Estuary

Snowflake Triggers: How To Use Streams & Tasks + Examples

In this guide, learn how to master Snowflake triggers using streams and tasks and see examples and tutorials to automate your data workflows.

Share this article

In a landscape where every moment counts, a single mistake can make or break a company's trajectory. Ignoring data-driven insights might just be the knockout punch that sends a business into a tailspin of oblivion. Amid this struggle for survival, Snowflake triggers emerge as a gateway to the future of data processing

Automated data management techniques like Snowflake triggers are not just useful; they're downright essential to keep things running smoothly and efficiently. With a staggering 207% growth in the number of organizations using data across all three major public clouds, triggers emerge as the true MVPs.

If that caught your attention, we’ve got some more insights for you. This guide will break down Snowflake triggers for you and show you exactly how to master Streams and Tasks. No more complexities – just straightforward and effective usage.

Understanding Snowflake Triggers: The Path To Data Excellence

Snowflake Triggers - Snowflake

When we refer to "Snowflake Triggers," we're actually talking about a unique approach Snowflake takes toward automating database actions. In most traditional databases, a trigger is a set of instructions that are executed when a specific event occurs, like an update to a data row. 

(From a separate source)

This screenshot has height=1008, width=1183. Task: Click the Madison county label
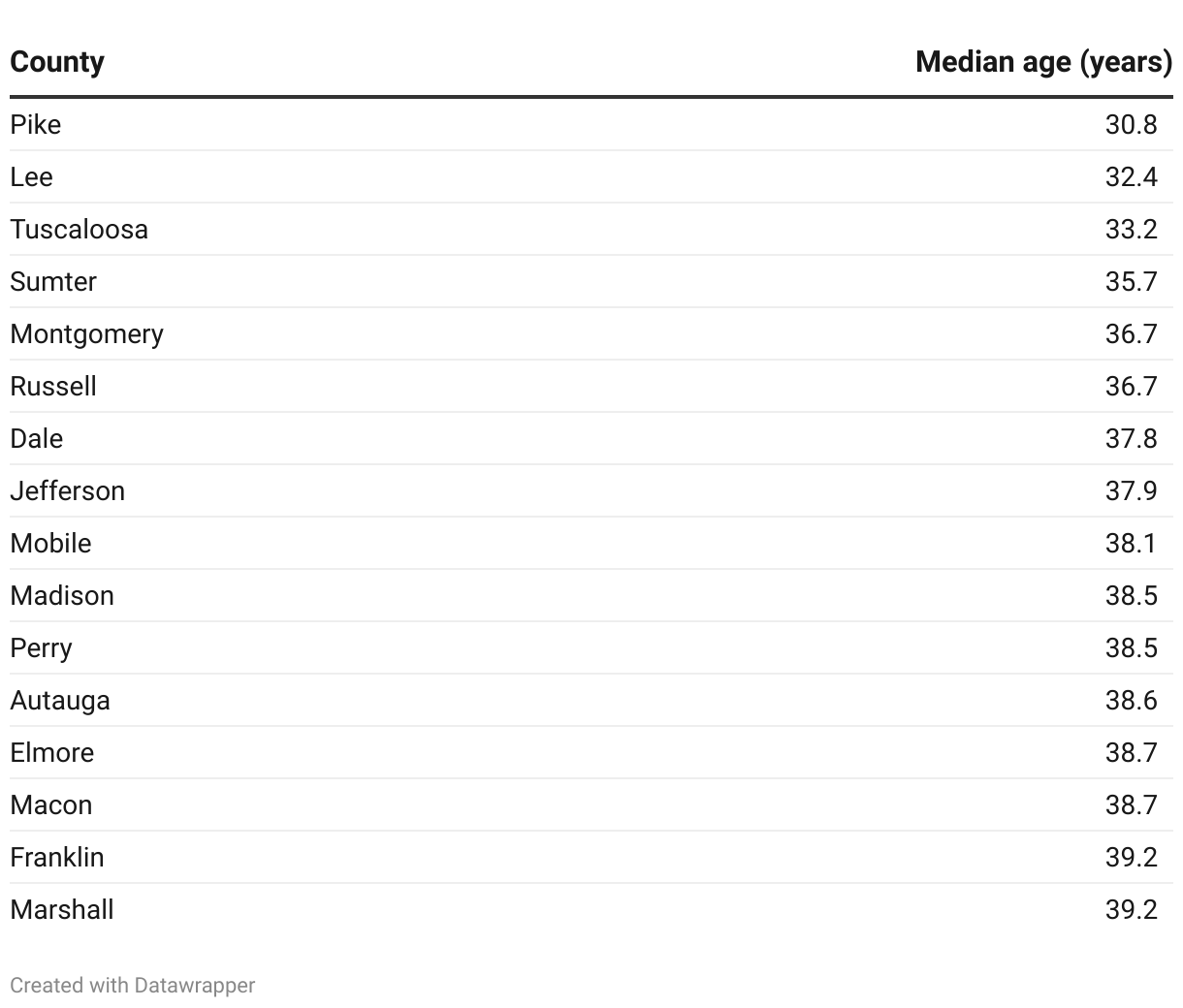62,596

However, in Snowflake, the concept of triggers as we know it doesn't exist. Instead, Snowflake uses a different method to achieve similar outcomes using a combination of features called Streams and Tasks.

The Snowflake database service does not provide native support for triggers in the traditional sense but this doesn't limit its capabilities. It uses Streams and Tasks to replicate the functionalities of triggers in a more efficient and scalable way.

What does this mean for you as a developer or data engineer? You get the functionality you would from a trigger but with more flexibility and control. It lets you automate specific actions based on changes in your data, much like traditional triggers. However, you get to do it in a more efficient, scalable way that's built for the demands of big data and cloud computing.

Let's now see what these Streams and Tasks are.

What Are Snowflake Streams?

Snowflake Triggers - Snowflake Streams

Image Source

In Snowflake, a Stream is an object type that functions to track and record changes in a table over a certain period. Think of it as a tool that lets you monitor alterations within your table data, be it updated rows or different time intervals. 

With Streams, developers can query and extract precise information from tables. This Change Data Capture (CDC) capability of Streams makes it a valuable resource for managing data changes efficiently.

What Are Snowflake Tasks?

Snowflake Triggers - Snowflake Tasks

Image Source

On the other hand, a Task in Snowflake is an object type used to set up recurring schedules for executing SQL statements, including those that fetch data from stored procedures. Tasks can run continuously and simultaneously which makes them perfect for handling complex, periodic data processing. They provide an automated way to regularly carry out specific SQL operations to improve efficiency and consistency in data management.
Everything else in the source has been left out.